However, there are important discordances between aspects of these studies. For example, with carotid ultrasound, some groups found increased plaque prevalence but no difference (or even a decrease) in intima-media thickness (IMT) (70, 75), and others found no difference in IMT or carotid plaque (76, 87). The sources of these discrepancies may be related to differences in the size and composition of the populations studied, differences in imaging and interpretive methods between studies, and unaccounted confounders. Nevertheless, these inconsistencies between studies give a mixed picture of truth, and the clinical significance of the findings (i.e., whether the greater burden of atherosclerosis translates to hard outcomes) is unclear.

Many studies employ measures of vascular function, such as pulse wave analysis, acetylcholine-induced endothelium-dependent vasodilatation, and flow-mediated endothelium-dependent vasodilatation, assuming that these measures correlate with atherosclerosis and subsequent CVD risk (98). However, these associations have only been validated in non-RA patients (99), and their interpretation may be confounded by the marked inflammatory milieu of RA. Even the more direct, structural markers, such as carotid IMT and coronary artery calcification (CAC), are subject to measurement and prognostic uncertainty (100) and, in the case of CAC, may miss clinically relevant uncalcified coronary plaque (101).

Perhaps more importantly, there are few studies addressing upstream predictors of subclinical atherosclerosis (particularly those unique to RA), and fewer have addressed the downstream impact of subclinical atherosclerosis on CVD events and mortality in RA. Answers to these questions are prerequisite to designing interventional trials (both to identify targets for therapy and to legitimize the use of subclinical markers as outcomes), and studies addressing downstream impacts are required before subclinical disease findings can be used prognostically. While these data could potentially help clinicians in the field, there has been only 1 small study of 47 RA patients that explored a subclinical disease marker (in this case, common carotid IMT and plaque) as a predictor of CVD events in RA patients (102). In the study, both higher levels of IMT and the presence of plaque were associated with subsequent CVD events over 5 years of followup.

Debate: does systemic inflammation accelerate atherogenesis and promote plaque rupture in RA?

Elevated levels of nonspecific systemic inflammatory markers (e.g., erythrocyte sedimentation rate [ESR] and C-reactive protein [CRP]) predict future cardiovascular events and mortality in both the general population (103) and in RA patients (24, 25, 69, 104). For example, 1 study found a significant correlation between the last recorded ESR and cardiovascular events in patients with RA (104). Another study, following an incidence cohort of 603 RA patients for an average of 15 years, found that ≥3 recorded ESR values of ≥60 mm/hour were associated with a 2-fold higher hazard of cardiovascular death compared to those with lower values (69). Providing biologic support, studies of atherosclerosis-prone mice demonstrate lower endothelial activation (105) and reduction in the extent of atherosclerosis (106) from gene knockout or neutralization of TNFα. These findings suggest that chronically elevated levels of circulating inflammatory cytokines accelerate the process of atherogenesis in RA.

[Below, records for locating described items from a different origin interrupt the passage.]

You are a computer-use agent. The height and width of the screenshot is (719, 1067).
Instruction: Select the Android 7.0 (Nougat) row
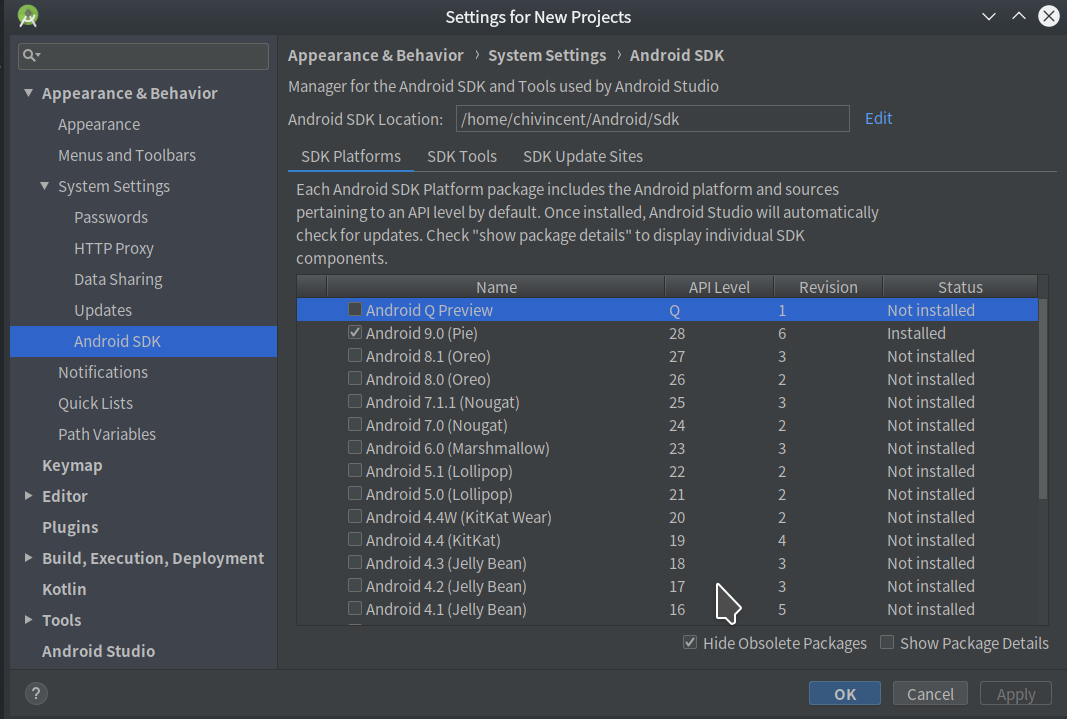point(500,424)
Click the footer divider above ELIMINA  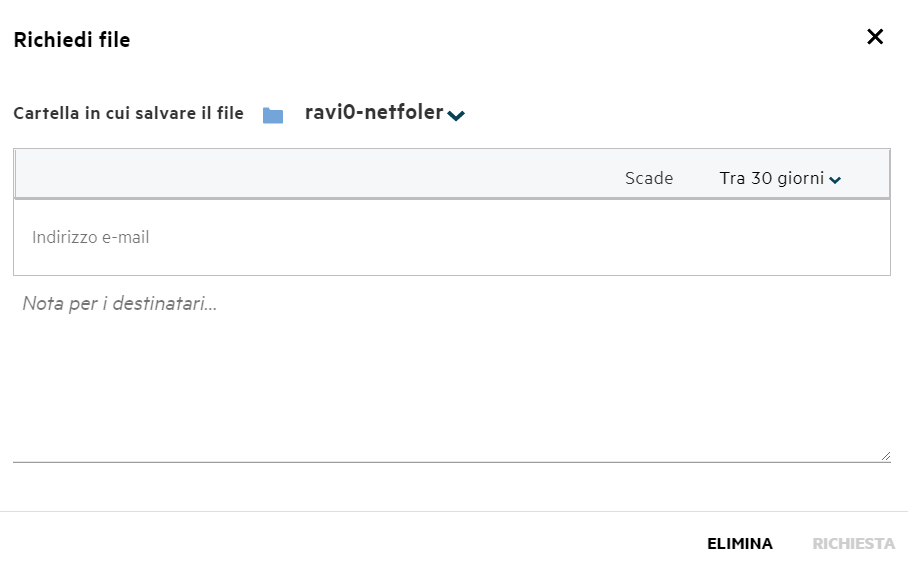[x=454, y=511]
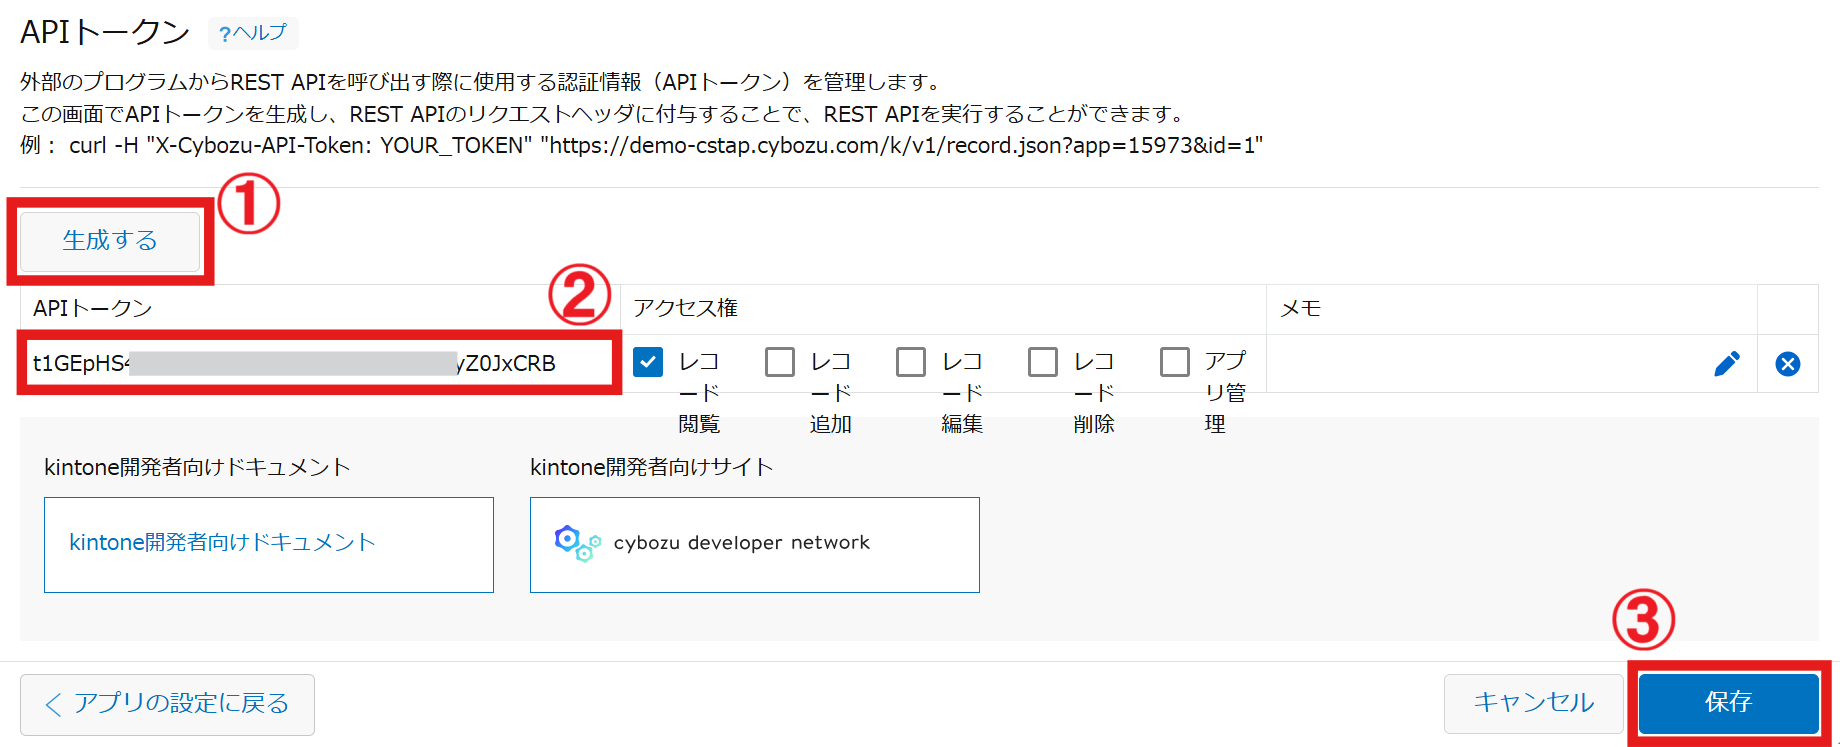The height and width of the screenshot is (747, 1840).
Task: Save settings with the 保存 button
Action: 1728,703
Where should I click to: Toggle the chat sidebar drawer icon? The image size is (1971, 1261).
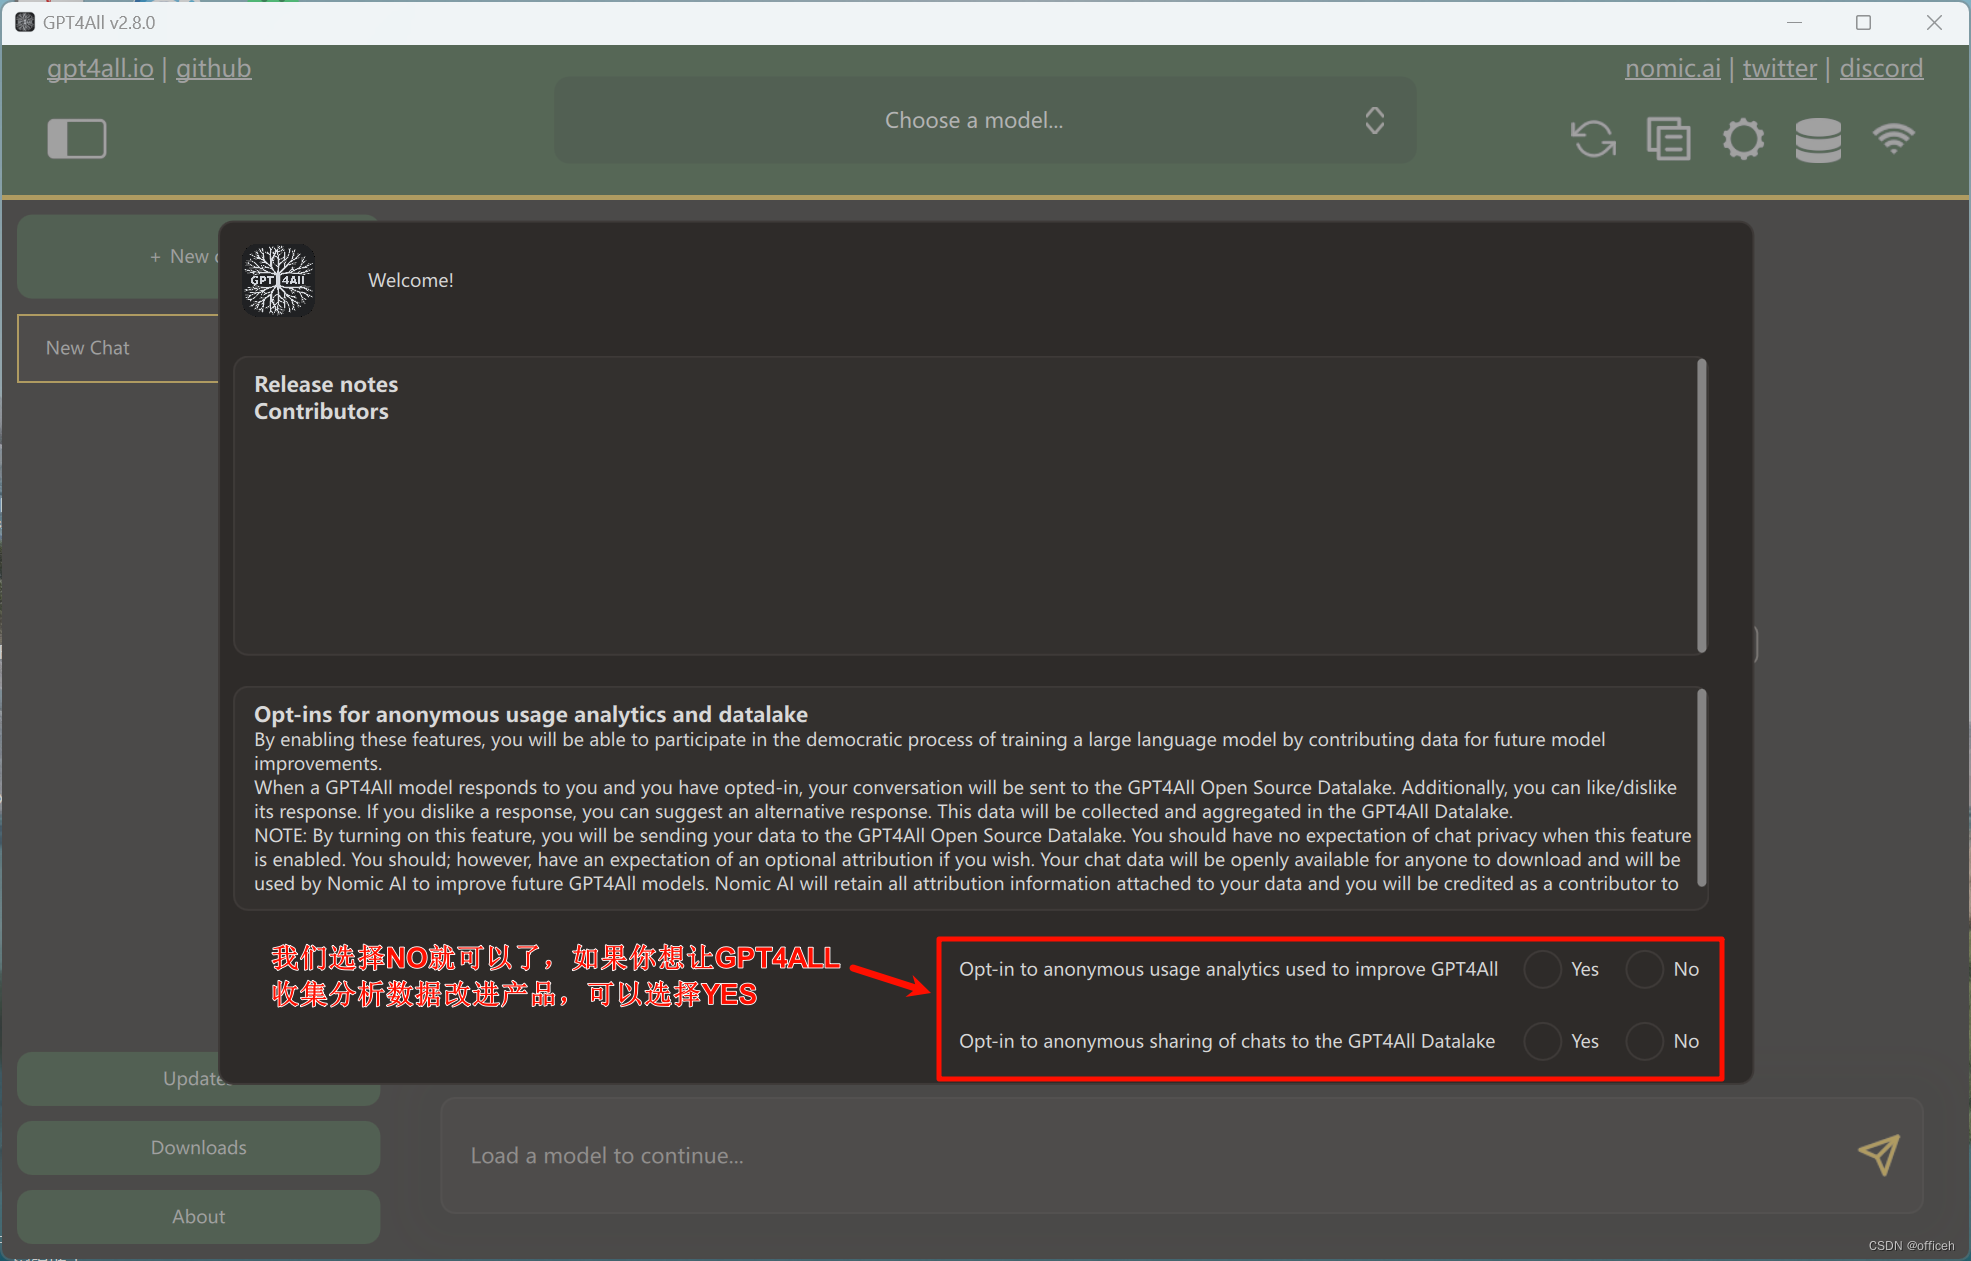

While compelling, support for this hypothesis has not been consistent across studies. As shown in Table 2, among the 29 investigations of subclinical atherosclerosis that included an assessment of associations with systemic inflammatory markers, only 14 showed a significant association. In 1 study (38), higher interleukin-6 levels were strongly and significantly associated with carotid atherosclerosis in matched controls, but demonstrated no association in RA patients. This inconsistency invokes the possibility that chronic exposure to circulating cytokines may have a less potent effect on atherogenesis in RA than observed in animal studies or the general population, particularly since inflammatory markers in RA patients are increased many-fold relative to non-RA patients, yet CVD risk is increased by only approximately 50%. However, most of the RA studies were cross-sectional, powered only to observe large effects, and enrolled patients with established disease. Since inflammatory markers tend to fluctuate with time and treatment, a single cross-sectional assessment later in the RA disease course may not accurately reflect cumulative exposure. Stronger associations of indirect measures of cumulative inflammation, such as RA duration (57, 59, 62, 65, 67, 88) or disease severity (37), with measures of atherosclerosis provide circumstantial evidence of causality, but these measures are indirect and could reflect pathogenic processes other than systemic inflammation.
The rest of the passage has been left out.